Discovery of one of the youngest and smallest supernova remnants
11 September 2013: Two Indian scientists, Subhashis Roy from NCRA and Sabyasachi Pal from ICSP have recently discovered a supernova remnant named as G354.4+0.0 which is only a few hundred years old.
Supernova explosion occurs in the last stage of certain stars, when either a compact highly dense star known as white dwarf sucks matter from a companion star and thereby its mass exceeds 1.4 Solar mass (Chandrasekhar limit) resulting in its complete destruction; or the core of a massive star collapses that causes violent expulsion of the outer layer and the inner part forms a neutron star or black hole. After the explosion, the ejected stellar fragments move out at tremendous velocities which create shock and compress the surrounding interstellar gas in to a spherical shell around the site of explosion. This shell known as the supernova remnant expands in diameter with time and are seen in radio frequencies due to emission from relativistic electrons in the shell. The diameter of the shell serves as a predictor of its age. In the last 400 years, more than 10 supernova explosions are expected to have taken place in our Galaxy. However, only two of them are known.

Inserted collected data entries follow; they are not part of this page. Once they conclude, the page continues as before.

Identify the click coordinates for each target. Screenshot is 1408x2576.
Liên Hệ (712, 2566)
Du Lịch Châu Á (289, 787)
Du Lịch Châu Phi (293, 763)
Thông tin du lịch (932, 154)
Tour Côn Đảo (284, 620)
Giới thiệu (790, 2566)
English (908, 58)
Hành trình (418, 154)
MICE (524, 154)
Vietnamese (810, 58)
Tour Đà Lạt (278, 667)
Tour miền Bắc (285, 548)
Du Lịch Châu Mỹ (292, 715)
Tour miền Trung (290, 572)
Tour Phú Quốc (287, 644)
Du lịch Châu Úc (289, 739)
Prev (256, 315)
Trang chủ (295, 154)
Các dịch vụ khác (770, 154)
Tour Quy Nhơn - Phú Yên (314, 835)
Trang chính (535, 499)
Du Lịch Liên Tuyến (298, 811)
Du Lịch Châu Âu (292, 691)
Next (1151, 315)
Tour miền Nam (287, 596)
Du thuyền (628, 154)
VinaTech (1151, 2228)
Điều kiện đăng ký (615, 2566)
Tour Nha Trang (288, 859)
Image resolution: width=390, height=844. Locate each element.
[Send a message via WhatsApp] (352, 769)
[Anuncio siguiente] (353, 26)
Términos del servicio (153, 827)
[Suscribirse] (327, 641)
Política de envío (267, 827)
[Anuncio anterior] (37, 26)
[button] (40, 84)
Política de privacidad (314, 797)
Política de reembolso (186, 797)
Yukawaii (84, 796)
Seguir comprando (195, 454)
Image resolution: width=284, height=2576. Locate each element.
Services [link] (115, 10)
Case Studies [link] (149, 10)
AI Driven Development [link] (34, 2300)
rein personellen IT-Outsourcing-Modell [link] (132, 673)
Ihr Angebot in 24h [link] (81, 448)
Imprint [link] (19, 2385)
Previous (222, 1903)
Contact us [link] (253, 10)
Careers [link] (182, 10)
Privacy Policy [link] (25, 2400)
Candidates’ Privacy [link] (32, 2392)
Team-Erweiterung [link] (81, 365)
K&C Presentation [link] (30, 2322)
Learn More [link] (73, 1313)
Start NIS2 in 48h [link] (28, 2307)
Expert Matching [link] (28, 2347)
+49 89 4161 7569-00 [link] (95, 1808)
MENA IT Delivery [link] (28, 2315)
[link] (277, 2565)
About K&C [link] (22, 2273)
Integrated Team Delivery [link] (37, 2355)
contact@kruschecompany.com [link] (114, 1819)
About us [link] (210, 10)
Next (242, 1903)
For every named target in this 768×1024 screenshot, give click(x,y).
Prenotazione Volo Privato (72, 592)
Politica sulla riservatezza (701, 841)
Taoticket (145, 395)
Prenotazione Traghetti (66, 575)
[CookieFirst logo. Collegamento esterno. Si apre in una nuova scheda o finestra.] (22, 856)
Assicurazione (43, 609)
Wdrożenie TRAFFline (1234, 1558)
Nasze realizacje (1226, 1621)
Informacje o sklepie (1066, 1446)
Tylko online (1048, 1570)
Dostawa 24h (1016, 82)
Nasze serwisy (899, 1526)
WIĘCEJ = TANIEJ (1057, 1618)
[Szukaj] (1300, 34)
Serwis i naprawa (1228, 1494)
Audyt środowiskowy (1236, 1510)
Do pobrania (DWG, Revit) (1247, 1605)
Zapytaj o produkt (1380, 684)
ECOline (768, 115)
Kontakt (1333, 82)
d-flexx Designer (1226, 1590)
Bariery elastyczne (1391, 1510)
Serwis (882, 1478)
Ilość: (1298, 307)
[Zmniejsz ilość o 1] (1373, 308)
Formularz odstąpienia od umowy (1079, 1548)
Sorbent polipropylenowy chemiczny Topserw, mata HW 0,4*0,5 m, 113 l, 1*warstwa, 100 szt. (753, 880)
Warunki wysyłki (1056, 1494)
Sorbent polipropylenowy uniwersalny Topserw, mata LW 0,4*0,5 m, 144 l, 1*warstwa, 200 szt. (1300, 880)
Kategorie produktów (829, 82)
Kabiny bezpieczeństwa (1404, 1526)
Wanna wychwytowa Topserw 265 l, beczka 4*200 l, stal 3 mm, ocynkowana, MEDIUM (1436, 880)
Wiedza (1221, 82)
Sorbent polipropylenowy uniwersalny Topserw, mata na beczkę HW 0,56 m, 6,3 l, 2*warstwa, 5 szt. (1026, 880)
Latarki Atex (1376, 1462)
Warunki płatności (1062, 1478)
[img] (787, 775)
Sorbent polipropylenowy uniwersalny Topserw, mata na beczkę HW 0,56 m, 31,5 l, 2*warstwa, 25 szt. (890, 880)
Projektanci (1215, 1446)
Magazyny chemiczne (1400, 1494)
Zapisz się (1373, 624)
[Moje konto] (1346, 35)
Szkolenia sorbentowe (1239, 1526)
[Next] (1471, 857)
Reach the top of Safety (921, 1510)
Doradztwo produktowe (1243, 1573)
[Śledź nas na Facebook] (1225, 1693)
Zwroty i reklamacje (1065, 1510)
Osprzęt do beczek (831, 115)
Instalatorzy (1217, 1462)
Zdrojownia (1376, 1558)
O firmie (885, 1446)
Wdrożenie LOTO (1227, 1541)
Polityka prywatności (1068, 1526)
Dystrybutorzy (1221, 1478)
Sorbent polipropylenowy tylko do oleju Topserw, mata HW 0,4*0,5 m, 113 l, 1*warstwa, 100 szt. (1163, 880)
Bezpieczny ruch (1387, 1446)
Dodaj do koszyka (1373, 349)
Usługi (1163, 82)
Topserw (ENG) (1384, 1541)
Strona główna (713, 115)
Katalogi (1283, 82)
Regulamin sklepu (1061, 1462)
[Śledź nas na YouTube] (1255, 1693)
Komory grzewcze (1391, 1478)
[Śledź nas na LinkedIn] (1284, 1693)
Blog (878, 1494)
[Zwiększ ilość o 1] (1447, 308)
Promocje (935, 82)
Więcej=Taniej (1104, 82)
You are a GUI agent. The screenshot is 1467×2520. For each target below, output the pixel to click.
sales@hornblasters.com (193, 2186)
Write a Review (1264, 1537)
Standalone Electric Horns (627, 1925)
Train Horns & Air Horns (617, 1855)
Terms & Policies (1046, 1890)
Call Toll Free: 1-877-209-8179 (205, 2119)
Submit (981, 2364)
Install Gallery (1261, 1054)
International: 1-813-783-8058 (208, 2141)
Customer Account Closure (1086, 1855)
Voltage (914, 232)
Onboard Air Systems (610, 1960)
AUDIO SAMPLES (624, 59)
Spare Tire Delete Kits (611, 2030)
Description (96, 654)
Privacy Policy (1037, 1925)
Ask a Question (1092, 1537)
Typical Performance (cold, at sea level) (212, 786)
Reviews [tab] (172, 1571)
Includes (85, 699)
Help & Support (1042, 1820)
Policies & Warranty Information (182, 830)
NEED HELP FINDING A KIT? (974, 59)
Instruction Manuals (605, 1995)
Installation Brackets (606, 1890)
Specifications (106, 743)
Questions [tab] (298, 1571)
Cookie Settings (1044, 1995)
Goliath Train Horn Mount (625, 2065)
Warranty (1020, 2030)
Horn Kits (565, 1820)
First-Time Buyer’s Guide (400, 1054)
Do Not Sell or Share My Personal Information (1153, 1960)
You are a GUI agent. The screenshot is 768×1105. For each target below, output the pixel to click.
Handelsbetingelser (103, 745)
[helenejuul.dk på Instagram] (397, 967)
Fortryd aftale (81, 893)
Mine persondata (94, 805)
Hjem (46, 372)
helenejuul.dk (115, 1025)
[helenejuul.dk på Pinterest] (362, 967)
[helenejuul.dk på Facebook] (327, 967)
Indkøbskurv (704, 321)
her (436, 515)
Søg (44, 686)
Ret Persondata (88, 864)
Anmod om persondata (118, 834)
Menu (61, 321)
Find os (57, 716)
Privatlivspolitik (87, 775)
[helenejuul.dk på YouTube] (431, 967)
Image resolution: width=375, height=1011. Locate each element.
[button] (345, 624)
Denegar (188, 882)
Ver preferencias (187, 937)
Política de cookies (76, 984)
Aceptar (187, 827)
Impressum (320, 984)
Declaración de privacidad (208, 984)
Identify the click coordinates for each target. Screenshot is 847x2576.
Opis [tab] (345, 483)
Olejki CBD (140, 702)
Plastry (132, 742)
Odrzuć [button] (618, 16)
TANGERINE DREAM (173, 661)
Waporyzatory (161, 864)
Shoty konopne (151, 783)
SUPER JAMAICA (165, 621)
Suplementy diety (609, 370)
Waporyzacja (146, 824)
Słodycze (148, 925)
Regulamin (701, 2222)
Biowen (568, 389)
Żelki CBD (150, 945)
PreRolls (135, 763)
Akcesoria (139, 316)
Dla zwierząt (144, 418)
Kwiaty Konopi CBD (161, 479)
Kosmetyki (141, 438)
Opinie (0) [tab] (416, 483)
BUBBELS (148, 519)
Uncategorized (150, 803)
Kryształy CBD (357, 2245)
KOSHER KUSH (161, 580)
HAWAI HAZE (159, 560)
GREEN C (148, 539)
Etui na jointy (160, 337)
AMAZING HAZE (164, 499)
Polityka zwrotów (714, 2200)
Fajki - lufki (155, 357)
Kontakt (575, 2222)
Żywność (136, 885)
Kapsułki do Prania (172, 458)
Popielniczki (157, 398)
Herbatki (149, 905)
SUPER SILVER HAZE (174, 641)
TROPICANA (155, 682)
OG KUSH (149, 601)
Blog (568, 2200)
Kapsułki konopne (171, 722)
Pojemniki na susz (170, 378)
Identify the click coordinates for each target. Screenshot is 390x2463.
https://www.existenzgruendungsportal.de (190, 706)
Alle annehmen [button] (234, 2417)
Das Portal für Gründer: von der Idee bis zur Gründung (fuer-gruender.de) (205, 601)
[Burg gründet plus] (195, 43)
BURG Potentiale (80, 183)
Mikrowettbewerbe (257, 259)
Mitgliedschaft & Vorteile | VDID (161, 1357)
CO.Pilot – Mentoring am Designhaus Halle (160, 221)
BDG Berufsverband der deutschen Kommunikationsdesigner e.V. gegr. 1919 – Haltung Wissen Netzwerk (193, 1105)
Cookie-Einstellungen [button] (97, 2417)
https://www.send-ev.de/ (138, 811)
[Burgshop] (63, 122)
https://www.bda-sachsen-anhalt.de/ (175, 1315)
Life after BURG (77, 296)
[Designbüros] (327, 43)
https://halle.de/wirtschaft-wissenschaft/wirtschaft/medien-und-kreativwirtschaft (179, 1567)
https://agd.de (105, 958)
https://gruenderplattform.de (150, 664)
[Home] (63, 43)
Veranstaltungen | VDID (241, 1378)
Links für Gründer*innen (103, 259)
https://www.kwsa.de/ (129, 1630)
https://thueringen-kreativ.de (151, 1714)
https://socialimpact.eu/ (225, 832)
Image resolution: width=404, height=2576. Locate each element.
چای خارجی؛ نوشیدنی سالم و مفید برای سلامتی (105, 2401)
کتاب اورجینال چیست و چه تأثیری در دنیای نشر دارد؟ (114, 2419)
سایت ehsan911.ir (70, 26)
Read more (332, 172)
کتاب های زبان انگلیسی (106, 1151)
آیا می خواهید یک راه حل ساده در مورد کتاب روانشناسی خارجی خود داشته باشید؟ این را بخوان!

Recently, the above two Indian scientists published in Astrophysical Journal (v 774, p150; 2013 Sep 10) their discovery of a 1.6' angular sized supernova remnant 5 degrees away from the Galactic center using Giant Metrewave Radio Telescope (GMRT) observations at 330 and 1420 MHz. This is the first time GMRT observations have led to the discovery of an young supernova remnant of age 100-500 years.